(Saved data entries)
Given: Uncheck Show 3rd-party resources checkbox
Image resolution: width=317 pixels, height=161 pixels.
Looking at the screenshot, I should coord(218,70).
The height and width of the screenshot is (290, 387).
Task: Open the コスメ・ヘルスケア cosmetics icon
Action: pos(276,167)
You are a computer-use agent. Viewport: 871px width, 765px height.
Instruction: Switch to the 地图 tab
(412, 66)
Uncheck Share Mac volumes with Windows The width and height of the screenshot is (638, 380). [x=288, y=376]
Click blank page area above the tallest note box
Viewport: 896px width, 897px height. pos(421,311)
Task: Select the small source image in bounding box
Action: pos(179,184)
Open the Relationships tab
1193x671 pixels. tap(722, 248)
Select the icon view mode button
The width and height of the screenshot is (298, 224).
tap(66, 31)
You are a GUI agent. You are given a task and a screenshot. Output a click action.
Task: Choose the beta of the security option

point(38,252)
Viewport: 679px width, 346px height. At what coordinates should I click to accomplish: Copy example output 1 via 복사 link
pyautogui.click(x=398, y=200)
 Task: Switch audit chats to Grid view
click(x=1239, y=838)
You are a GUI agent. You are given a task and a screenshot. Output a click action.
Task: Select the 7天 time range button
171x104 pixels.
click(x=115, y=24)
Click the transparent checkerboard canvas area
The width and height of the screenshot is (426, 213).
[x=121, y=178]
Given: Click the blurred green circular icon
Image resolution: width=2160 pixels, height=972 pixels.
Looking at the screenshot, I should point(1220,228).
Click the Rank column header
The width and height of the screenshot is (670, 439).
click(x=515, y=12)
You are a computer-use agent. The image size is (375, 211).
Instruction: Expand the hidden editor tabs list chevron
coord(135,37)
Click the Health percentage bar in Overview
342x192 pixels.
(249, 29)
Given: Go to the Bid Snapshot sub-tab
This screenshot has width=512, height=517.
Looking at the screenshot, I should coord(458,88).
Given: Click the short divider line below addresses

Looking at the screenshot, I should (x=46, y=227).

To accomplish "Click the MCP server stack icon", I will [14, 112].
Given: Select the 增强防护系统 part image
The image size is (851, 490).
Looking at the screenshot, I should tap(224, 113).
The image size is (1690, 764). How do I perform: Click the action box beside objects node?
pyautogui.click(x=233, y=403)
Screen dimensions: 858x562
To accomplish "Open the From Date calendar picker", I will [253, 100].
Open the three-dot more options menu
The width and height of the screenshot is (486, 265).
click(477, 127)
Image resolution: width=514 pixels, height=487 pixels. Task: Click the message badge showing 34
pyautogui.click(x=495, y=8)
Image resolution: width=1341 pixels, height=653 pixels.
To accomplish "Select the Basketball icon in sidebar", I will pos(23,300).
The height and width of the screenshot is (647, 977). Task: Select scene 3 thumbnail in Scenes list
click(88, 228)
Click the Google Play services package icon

* **REQUIRED WORK**
Work out how many lines of the data above hold the word "agent", and write only the count.

* **YOUR SOLUTION**
4